Thursday, February 25, 2021

Freedom of the Press, Blood, Sweat and Tears, Creative Blocks and Animal Prints

 I have been working away, when I could, while we've been trying to do remote school for the first couple months of the year. I actually managed to keep up with the Printer Solstice prompt and made a new print a week. Now that schools have reopened here, I have a chance to share some of my latest prints. 


Freedom of the Press, linocut by Ele Willoughby, 2021

I wasn't quite sure where to go with the theme "freedom of the press". I went with a winged Gutenberg press, thinking of the initial freedom it represented after its invention. (By the way, it's often presented as the first press, moveable type and paper were invented in China). I made a several different prints with this block, rather than a single edition.

The next theme was Blood, Sweat and Tears:

Blood, Sweat and Tears, linocut by Ele Willoughby, 2021

This "Blood, Sweat and Tears" lino block print is about how we as people reflect our origines in the ocean. Printed from 8 hand-carved blocks it shows blood cells racing through an artery, a cross-section of our skin with a sweat gland, an eye with a tear and a section of ocean seawater.

There's a well-known quotation from Isak Dinesen (the pen-name of Karen Blixen);

“‘Why, yes,’ he said, ‘I know of a cure for everything: salt water.’
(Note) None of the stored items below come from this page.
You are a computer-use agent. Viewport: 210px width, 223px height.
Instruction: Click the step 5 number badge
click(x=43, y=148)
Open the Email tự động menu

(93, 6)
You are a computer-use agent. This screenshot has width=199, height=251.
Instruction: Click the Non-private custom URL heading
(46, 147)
‘Salt water?’ I asked him.

‘Yes,’ he said, ‘in one way or the other. Sweat, or tears, or the salt sea.’"

This oft-given advice that hardwork, releasing your emotions or visiting the sea is the answer to any problem plays on the fact that sweat and tears are just salty water. But, in fact, we ourselves are predominently water, and we preserve the salinity of the environment of our earliest ancestors, from even before the first lobe-finned fish decided to seek refuge on land, in the Devonian (about 360 million years ago).

Next up was Creative Blocks. I opted for carving a collection of kid's wooden building blocks and then printing them on assorted beautiful patterned papers (both Japanese washi and European papers), so that some of them were "creative". I have made a whole series of these prints, each unique.
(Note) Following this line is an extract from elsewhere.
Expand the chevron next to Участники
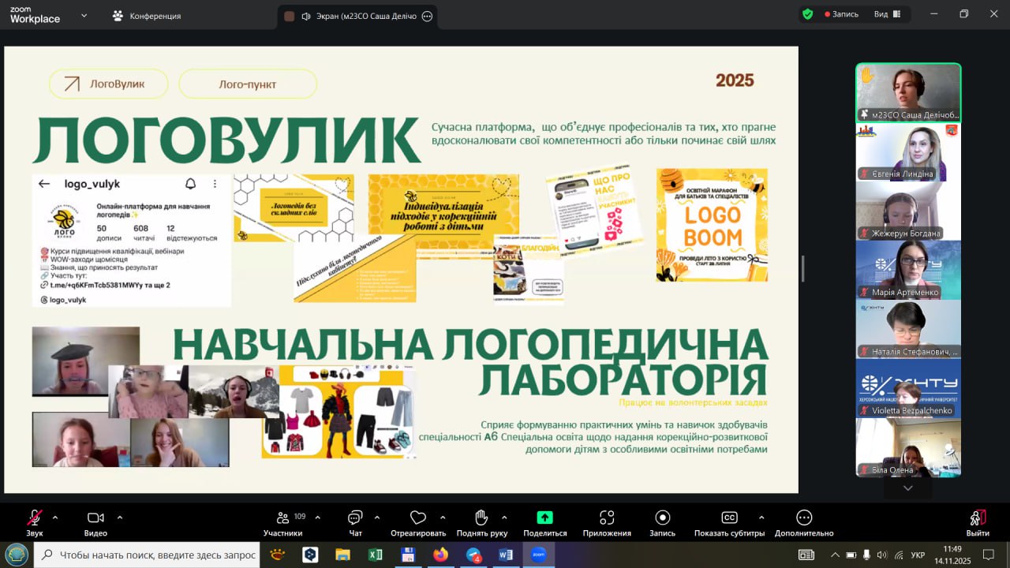1010x568 pixels. pyautogui.click(x=317, y=518)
Creative Blocks, series of linocuts by Ele Willoughby, 20201

The next prompt was Animal Prints. So much of what I do is animal prints I wasn't sure what to do. It occurred to me that choosing insects might be a less common choice. Then I discovered that a group of moths is called an eclipse and I knew I had to add to my terms of venery series for groups of animals.

An Eclipse of Moths, linocut by Ele Willoughby 2021


This hand-printed lino block print shows five of the noctural moths of Ontario in front of the moon at a lunar eclipse. The five moths are: the gorgeous green Luna moth (Actias luna), the yellow and purplish-pink Imperial moth (Eacles imperialis), the Five-spotted Hawk Moth in brown with orange spots (Manduca quinquemaculata), the red-orange, black and cream Virgin Tiger Moth (Apantesis virgo), and the black and white White Underwing (Catocala relicta).

I designed the typefaces to suggest the meaning of the words. "Eclipse" is full of crescent moon shapes. "Moths" is written in moth shapes.